We used Tabula to extract the tables into csv files, which we opened in Excel.

Prepping the data

In excel, we merged the two datasets together. That involved a few steps.

  • We used a pivot table to combine figures for towns with boundaries that crossed counties.

  • Not every town in the six-county area around Chicago was included, and not every town included had stats for each year. And town names were non-standard (No Aurora for North Aurora). So we sorted the two sets each by year then by town name and then painstakingly matched the two sets up row-by-row, using a logical “if” statement to help us see when names matched.

  • In retrospect, we could have brought the data into R and merged it there instead of doing it line-by-line. Overall may have saved us about an hour? But it’s not that large a dataset and we still would have needed to go back in and add data that wasn’t able to be joined. Plus it was worth taking the time to look at the information line-by-line.

  • With the two data sets combined by town and years, we were able to get a complete list of towns. We downloaded 5-year population estimates from the American Community Survey for each of the four years. Then we matched those town names up with our dataset’s town names in excel to create a master list of towns.

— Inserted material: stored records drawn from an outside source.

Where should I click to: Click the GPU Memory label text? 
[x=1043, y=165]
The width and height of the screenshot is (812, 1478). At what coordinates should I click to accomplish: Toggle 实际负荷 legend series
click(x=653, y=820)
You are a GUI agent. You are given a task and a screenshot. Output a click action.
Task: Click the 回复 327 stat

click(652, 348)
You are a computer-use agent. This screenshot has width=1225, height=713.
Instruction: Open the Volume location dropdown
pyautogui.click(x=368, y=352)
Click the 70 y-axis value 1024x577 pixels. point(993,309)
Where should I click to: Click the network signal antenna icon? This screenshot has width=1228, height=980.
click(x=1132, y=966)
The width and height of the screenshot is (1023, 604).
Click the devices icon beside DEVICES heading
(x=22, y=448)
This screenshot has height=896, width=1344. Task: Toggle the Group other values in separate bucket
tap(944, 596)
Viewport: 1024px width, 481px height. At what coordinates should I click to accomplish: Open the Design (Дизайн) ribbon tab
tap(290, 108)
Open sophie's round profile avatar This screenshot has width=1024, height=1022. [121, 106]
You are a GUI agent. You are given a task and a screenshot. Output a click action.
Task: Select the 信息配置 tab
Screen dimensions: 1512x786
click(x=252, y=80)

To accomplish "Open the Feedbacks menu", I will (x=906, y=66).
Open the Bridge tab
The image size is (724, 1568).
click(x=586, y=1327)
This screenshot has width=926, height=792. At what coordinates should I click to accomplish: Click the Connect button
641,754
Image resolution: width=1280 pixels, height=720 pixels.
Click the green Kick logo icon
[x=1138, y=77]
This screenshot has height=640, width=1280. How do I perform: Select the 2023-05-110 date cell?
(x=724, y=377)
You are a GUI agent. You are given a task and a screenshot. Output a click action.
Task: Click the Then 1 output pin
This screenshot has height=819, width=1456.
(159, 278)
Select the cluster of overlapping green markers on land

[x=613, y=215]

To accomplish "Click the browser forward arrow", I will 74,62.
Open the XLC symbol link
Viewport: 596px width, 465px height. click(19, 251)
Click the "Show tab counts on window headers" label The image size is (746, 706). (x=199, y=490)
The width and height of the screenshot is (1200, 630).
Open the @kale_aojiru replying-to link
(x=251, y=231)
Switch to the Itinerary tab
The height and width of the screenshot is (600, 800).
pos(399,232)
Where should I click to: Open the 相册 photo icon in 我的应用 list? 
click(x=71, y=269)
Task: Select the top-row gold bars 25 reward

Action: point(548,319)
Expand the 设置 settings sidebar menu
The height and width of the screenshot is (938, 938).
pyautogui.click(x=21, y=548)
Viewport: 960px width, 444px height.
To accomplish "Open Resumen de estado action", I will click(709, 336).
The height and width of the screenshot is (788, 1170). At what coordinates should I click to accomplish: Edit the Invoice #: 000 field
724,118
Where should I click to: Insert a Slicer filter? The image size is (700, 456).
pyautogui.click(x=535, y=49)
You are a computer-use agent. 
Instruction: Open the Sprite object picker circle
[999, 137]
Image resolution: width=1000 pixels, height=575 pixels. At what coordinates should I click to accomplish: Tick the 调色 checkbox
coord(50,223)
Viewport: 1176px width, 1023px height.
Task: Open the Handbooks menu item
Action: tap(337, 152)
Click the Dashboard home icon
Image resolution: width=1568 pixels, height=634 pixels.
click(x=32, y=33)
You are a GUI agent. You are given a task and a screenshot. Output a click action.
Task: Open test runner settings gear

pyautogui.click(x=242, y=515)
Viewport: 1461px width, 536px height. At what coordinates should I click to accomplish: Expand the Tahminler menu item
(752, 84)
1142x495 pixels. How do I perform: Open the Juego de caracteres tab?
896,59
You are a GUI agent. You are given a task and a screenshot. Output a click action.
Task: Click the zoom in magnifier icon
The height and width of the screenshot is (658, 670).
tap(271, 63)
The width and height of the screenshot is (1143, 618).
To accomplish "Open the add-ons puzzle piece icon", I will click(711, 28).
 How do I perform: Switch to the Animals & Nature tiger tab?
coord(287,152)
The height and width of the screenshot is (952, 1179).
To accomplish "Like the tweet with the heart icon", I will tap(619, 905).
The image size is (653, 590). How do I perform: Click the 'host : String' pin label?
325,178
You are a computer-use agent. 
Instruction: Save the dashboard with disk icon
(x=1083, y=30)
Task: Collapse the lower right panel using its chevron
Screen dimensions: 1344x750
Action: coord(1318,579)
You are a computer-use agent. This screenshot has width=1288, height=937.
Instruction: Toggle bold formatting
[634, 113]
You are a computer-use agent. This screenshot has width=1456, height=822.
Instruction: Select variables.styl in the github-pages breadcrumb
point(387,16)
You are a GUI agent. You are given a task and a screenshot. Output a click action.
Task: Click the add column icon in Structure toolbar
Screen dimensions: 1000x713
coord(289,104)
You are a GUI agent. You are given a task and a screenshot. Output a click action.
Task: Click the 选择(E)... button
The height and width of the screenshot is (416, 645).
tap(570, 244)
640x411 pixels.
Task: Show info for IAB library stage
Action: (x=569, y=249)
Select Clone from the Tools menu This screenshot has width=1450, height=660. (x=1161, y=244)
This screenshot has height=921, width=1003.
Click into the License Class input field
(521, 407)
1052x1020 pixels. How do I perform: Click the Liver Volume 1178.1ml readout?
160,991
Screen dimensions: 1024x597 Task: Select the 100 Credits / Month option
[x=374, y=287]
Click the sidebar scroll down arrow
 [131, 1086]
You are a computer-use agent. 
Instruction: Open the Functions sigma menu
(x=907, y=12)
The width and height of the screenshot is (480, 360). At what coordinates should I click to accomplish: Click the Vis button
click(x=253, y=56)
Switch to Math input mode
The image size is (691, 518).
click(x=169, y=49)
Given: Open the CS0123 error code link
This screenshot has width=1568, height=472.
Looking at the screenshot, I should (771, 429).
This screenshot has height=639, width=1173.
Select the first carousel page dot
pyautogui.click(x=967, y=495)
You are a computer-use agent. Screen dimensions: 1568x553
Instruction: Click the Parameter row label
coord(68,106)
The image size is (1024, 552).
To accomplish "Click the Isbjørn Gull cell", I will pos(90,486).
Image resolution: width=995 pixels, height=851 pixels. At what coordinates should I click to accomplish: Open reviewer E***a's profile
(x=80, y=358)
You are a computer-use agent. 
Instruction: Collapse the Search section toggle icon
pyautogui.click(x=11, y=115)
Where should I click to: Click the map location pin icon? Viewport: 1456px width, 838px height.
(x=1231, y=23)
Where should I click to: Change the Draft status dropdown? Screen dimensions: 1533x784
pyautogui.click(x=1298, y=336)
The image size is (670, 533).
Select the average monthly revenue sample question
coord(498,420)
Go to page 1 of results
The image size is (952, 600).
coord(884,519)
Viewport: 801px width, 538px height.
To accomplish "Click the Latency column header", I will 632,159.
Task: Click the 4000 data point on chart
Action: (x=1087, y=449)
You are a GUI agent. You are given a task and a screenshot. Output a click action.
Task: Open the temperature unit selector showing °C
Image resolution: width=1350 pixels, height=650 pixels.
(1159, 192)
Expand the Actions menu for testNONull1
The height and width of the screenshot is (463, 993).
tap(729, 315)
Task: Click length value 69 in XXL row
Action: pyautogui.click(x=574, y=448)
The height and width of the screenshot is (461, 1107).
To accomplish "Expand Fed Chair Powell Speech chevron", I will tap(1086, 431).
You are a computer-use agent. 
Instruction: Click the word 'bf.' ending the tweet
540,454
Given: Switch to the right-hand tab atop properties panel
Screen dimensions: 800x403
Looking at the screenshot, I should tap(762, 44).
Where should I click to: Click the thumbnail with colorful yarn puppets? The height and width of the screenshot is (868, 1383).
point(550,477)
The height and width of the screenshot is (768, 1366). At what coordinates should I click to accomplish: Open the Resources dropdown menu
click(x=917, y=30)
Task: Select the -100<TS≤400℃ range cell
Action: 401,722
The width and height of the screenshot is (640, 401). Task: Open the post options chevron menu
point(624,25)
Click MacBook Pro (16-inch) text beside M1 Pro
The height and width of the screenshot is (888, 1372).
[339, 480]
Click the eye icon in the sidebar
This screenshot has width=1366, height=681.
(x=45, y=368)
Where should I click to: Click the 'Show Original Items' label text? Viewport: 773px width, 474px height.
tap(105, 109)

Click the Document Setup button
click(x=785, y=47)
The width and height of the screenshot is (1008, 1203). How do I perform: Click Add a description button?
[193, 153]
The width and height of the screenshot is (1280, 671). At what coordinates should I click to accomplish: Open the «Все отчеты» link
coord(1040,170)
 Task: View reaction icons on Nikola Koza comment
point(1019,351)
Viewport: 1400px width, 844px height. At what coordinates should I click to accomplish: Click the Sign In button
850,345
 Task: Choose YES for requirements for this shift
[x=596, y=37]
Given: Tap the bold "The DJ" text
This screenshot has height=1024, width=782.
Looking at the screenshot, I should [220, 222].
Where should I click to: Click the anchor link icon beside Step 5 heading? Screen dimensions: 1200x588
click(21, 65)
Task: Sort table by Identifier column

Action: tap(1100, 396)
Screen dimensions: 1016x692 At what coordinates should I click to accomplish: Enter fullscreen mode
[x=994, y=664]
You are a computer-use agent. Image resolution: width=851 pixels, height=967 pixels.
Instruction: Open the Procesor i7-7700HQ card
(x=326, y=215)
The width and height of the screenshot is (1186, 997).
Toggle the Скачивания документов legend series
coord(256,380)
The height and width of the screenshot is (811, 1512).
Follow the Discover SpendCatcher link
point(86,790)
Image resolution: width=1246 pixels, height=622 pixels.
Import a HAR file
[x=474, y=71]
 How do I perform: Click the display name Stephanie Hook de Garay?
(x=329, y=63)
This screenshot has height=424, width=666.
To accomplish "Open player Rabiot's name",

  • ACS place population estimates include special census areas (CDPs) that are annoying for this kind of work because some of them are named the same as incorporated towns - in this case Willowbrook and Wilmington. We removed those two CDPs from the population sets, the list of all towns and (eventually) the shapefile we used for mapping.

  • We exported the town list (alltowns.csv) and the data by year (y2012.csv, y2013.csv etc)

Then we used R to join the town list (alltowns.csv) with each year of our data. Here’s 2015:


df1 <- read_csv("data/y2015.csv") # change year as needed
df2 <- read_csv("data/alltowns.csv")
df3 <- merge(x = df1, y = df2, by = "town", all.x = TRUE)
write_csv(df3,"data/towns2015.csv") # change year as needed

Finally we were able to join population estimates with for each year with our dataset.

df1 <- read_csv("data/towns2015.csv")
df2 <- read_csv("data/pop2015.csv")
df3 <- merge(x = df1, y = df2, by = "town", all.x = TRUE)

We brought the four files into all_crashData_0809.xlsx, where we ran pivot tables to get totals for each town and each year. We also added a tab for unicorporated numbers, which we did not include with the town or year data.